Thursday, 7 August 2014

little by little everyday

Laughter filled the hallway. Of the sounds on earth, a child’s laughter is perhaps the closest to that of heaven, thought George. He looked at Dennis from afar with fatherly affection and said a quiet prayer for Dennis. It was one of those days, where he felt exceedingly blessed to have Dennis- his treasure, his heritage. Indeed, blessed is the man whose quiver is filled with them!

Of course, the highs are never without the lows and there are just as many tough days as there are good ones. Could so much devastation and delight co-exist in the gift of a child? It could. But Wilson also knew that sometimes blessings come through raindrops and to George, Dennis was mainly blessing than raindrop.


Dennis had just learned to read and he found books immensely interesting. He’d take books, papers, anything with words on them and traced his fingers across the alphabets. 

“K-I-N-D-N-E-S-S. What does that mean Pa?”

“That is when you do something nice for someone. Like when Ma gives me a neck massage- that is an act of kindness”


Most of it didn’t make sense to him but that didn’t stop him from asking. Words were exciting and he found it peculiar that almost everything he could see or feel or touch could be described in words- of course, most of the time he didn’t know what the word was.

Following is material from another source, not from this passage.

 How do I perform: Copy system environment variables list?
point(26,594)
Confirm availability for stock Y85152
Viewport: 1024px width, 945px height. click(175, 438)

He was eager to make new discoveries and spent significant amount of time with books, especially books with colourful pictures.

His favourite was a picture dictionary that depicted the different things and people one might find in different places. He especially loved the section in a carpenter’s shed and would look through the list of tools one would have if he were a carpenter.

“H-A-M-M-E-R. Hammer!”

Martha smiled at Dennis.


Martha, George and Dennis made up the Wilsons. Martha and George met in school but it didn’t occur to her that one day she’d be a Wilson. Mostly showy and borderline obnoxious, George wasn’t her type. He’s mellowed down significantly since then, it may be that men mature at a later age when compared to women. Martha wasn’t his type either- Martha was as modest in her looks as in her ways but George had a penchant for the popular. Either way- they made it.

And now. Now, there was Dennis.


Martha sat beside Dennis as he read his picture dictionary.

“Mom, I want to be a carpenter, fireman, astronaut, policeman and doctor when I grow up!”

“That’s lovely sweetie, which is your favourite?” she asked gently.

“They are all my favourite”

“Well, you can be anything you want to be, sweetie.”

She smiled again at Dennis, but found herself continuing in her head “.., but you can’t be everything you want to be”.